The reason for writing this article was some debates in one of the groups of linkedin related to MySQL, as well as communication with colleagues and habroles :-)

In this article I wanted to write what JOINs are in general in MySQL and how you can optimize queries with them.


')

What are JOINs in MySQL?



In MySQL, the term JOIN is used much more broadly than might be supposed. Here JOIN can be called not only a query that combines the results from several tables, but also a query to one table, for example, SELECT on one table - this is also a join.

That's because the algorithm for executing joins in MySQL is implemented using nested loops. Those. each subsequent JOIN is an additional nested loop. To execute the query and return all the records that satisfy the condition MySQL performs a cycle and runs through the records of the first table in parallel, checking the conditions described in the request body when there are records that meet the conditions — in the nested loop, the second table looks for records that match the first and satisfy the verification conditions and m .d

Standard query with INNER JOIN

SELECT
*
FROM
Table1
INNER JOIN
Table2 ON P1(Table1,Table2)
INNER JOIN
Table3 ON P2(Table2,Table3)
WHERE
P(Table1,Table2,Table3).

* This source code was highlighted with Source Code Highlighter .


where P is the table splicing conditions and filters in the WHERE condition.

You can imagine such a pseudo code for such a query.

FOR each row t1 in Table1 {
IF(P(t1)) {
FOR each row t2 in Table2 {
IF(P(t2)) {
FOR each row t3 in Table3 {
IF P(t3) {
t:=t1||t2||t3; OUTPUT t;
}
}
}
}
}
}

* This source code was highlighted with Source Code Highlighter .


where the construction t1 || t2 || t3 means the concatenation of columns from different tables.

If the query contains OUTER JOINs, for example, LEFT OUTER JOIN

SELECT
*
FROM
Table1
LEFT JOIN
(
Table2 LEFT JOIN Table3 ON P2(Table2,Table3)
)
ON P1(Table1,Table2)
WHERE
P(Table1,Table2,Tabke3)

* This source code was highlighted with Source Code Highlighter .

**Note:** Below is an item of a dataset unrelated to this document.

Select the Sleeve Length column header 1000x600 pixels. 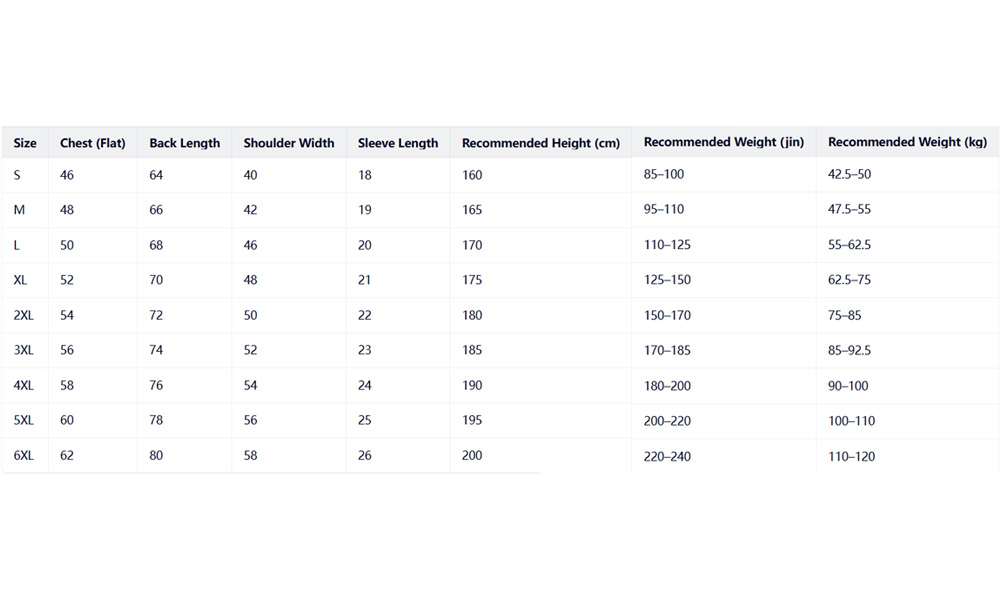click(x=398, y=143)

then the algorithm for executing this query MySQL will look something like this

FOR each row t1 in T1 {
BOOL f1:=FALSE;
FOR each row t2 in T2 such that P1(t1,t2) {
BOOL f2:=FALSE;
FOR each row t3 in T3 such that P2(t2,t3) {
IF P(t1,t2,t3) {
t:=t1||t2||t3; OUTPUT t;
}
f2=TRUE;
f1=TRUE;
}
IF (!f2) {
IF P(t1,t2,NULL) {
t:=t1||t2||NULL; OUTPUT t;
}
f1=TRUE;
}
}
IF (!f1) {
IF P(t1,NULL,NULL) {
t:=t1||NULL||NULL; OUTPUT t;
}
}
}

* This source code was highlighted with Source Code Highlighter .


You can read more about it here - dev.mysql.com/doc/refman/5.1/en/nested-joins.html

So, as we can see, JOINs are just a group of nested loops. So why in MySQL and UNION and SELECT and queries with SUBQUERY are also joins?

MySQL optimizer tries to lead queries to the form to which it is more convenient for it to process and execute queries according to the standard scheme.

With SELECT, everything is clear - just a loop without nested loops. All UNIONs are executed as separate queries and the results are added to a temporary table, and then MySQL is already working with this table, i.e. looping through the entries in it. Subquery is the same story.

Leading everything to one pattern, for example, MySQL rewrites all RIGHT JOIN requests for LEFT JOIN equivalents.

But the strategy of executing queries through nested loops imposes some limitations, for example, in connection with such a scheme, MySQL does not support the execution of FULL OUTER JOIN queries.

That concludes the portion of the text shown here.